§ **ASSIGNMENT**:
Where a line below includes the word "Tema", copy that line.

(Collected data entries)
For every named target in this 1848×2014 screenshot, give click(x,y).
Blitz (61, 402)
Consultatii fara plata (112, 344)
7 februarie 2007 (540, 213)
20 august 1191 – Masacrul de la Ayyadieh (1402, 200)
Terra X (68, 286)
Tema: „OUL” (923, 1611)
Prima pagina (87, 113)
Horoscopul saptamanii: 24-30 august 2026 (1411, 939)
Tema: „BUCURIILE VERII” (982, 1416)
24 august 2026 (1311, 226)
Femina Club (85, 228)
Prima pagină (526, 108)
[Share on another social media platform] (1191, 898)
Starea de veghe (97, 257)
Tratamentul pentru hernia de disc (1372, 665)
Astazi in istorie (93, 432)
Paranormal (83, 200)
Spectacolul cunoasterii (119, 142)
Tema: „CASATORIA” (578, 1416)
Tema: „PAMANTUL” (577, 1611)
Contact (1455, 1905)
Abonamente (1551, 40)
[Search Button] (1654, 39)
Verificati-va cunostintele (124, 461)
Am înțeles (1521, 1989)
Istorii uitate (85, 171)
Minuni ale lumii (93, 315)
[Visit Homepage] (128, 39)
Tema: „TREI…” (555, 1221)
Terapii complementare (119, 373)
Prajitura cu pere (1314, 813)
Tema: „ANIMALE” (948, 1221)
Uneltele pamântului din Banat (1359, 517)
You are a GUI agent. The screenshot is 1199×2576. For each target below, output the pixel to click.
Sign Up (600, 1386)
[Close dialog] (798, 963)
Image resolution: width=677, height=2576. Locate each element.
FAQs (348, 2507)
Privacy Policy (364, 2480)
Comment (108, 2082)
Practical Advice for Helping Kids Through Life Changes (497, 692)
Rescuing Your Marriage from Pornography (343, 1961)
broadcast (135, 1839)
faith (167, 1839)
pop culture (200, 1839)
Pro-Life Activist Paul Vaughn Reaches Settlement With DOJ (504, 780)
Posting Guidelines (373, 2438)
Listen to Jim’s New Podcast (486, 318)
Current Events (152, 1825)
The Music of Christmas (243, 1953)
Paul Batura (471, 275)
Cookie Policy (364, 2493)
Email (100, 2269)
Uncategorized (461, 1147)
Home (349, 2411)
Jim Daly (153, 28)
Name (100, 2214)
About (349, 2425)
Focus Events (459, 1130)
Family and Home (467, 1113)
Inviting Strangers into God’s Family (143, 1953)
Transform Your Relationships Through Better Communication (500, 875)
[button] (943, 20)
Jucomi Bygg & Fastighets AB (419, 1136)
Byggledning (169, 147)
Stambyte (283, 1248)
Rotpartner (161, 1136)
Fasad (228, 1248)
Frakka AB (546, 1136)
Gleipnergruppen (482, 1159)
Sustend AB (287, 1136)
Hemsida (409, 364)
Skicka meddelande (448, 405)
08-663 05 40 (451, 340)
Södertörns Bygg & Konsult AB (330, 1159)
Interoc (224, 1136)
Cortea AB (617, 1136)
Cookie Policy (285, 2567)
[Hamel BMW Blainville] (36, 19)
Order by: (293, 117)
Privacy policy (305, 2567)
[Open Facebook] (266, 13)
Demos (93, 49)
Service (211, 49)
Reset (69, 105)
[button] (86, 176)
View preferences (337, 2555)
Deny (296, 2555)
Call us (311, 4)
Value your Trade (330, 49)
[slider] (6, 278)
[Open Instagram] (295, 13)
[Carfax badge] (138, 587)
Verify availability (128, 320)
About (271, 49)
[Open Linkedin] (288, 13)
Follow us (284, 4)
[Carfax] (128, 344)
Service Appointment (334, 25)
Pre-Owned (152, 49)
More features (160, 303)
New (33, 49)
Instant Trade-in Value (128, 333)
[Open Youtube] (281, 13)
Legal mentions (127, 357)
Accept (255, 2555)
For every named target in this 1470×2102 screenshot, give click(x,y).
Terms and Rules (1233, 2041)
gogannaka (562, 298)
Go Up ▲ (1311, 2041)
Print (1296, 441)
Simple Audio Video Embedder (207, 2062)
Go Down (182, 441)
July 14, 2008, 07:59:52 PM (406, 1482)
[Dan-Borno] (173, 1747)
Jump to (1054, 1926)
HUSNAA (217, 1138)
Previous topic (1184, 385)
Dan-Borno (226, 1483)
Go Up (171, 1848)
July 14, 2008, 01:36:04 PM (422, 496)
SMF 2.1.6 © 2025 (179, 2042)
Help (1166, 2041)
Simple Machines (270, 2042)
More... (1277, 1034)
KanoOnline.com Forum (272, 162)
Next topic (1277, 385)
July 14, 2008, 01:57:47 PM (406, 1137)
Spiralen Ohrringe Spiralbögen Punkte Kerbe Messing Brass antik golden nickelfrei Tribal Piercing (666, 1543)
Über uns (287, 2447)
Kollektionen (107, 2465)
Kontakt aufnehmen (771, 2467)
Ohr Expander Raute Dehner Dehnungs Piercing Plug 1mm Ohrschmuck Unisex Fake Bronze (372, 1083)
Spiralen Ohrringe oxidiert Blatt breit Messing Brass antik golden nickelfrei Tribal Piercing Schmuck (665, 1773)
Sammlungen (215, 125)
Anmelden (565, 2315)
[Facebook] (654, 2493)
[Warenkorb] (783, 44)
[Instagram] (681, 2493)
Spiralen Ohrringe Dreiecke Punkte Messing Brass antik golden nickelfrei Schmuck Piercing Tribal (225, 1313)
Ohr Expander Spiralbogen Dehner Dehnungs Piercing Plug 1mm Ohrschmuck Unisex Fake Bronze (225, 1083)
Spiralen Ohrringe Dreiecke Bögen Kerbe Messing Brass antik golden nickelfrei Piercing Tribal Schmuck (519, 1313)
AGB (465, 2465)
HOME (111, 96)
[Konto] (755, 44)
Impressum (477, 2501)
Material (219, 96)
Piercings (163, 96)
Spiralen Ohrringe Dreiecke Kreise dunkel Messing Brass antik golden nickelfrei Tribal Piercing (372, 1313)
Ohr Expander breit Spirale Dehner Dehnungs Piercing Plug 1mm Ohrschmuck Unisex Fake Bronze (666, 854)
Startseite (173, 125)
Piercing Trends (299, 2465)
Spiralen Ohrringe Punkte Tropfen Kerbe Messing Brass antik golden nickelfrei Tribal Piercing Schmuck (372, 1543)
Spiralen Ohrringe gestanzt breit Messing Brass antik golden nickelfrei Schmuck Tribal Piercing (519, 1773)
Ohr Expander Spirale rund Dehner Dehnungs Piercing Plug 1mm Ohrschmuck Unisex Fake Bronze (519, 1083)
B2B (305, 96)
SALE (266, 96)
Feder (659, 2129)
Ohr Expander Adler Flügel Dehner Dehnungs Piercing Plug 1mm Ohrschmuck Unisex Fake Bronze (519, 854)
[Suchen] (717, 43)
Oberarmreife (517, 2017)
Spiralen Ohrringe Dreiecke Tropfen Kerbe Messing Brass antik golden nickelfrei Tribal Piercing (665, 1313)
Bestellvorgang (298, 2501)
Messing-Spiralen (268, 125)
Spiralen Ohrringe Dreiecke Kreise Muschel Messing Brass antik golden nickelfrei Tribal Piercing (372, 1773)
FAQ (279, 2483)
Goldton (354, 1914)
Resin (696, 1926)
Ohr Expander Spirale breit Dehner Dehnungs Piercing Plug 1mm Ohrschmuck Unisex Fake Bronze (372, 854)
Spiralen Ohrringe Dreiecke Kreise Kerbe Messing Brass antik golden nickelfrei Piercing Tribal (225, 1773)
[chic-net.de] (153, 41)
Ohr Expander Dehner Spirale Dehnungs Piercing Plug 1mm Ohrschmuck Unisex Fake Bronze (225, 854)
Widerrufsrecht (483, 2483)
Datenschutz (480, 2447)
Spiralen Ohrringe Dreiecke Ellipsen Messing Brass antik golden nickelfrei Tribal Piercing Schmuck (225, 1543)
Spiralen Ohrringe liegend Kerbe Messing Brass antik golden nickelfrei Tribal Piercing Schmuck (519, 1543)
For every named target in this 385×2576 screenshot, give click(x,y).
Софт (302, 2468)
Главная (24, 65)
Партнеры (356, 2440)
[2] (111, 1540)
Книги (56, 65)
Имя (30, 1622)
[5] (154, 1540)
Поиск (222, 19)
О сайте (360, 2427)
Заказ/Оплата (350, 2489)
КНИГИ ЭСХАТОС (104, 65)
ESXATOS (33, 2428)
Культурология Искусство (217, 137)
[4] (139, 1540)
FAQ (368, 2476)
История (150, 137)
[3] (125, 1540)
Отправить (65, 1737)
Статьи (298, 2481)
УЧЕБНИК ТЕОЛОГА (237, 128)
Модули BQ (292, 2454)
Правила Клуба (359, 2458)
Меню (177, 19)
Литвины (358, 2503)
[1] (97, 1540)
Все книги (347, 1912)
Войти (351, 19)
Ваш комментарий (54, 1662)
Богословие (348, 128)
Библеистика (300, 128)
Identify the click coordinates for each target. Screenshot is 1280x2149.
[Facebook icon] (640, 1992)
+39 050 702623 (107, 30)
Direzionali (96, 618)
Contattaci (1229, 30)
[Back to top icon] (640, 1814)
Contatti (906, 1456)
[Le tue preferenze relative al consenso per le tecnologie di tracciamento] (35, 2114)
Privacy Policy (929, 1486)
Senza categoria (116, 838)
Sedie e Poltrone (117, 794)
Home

§ **PROBLEM SOLUTION**:
Tema: „OUL” (923, 1611)
Tema: „BUCURIILE VERII” (982, 1416)
Tema: „CASATORIA” (578, 1416)
Tema: „PAMANTUL” (577, 1611)
Tema: „TREI…” (555, 1221)
Tema: „ANIMALE” (948, 1221)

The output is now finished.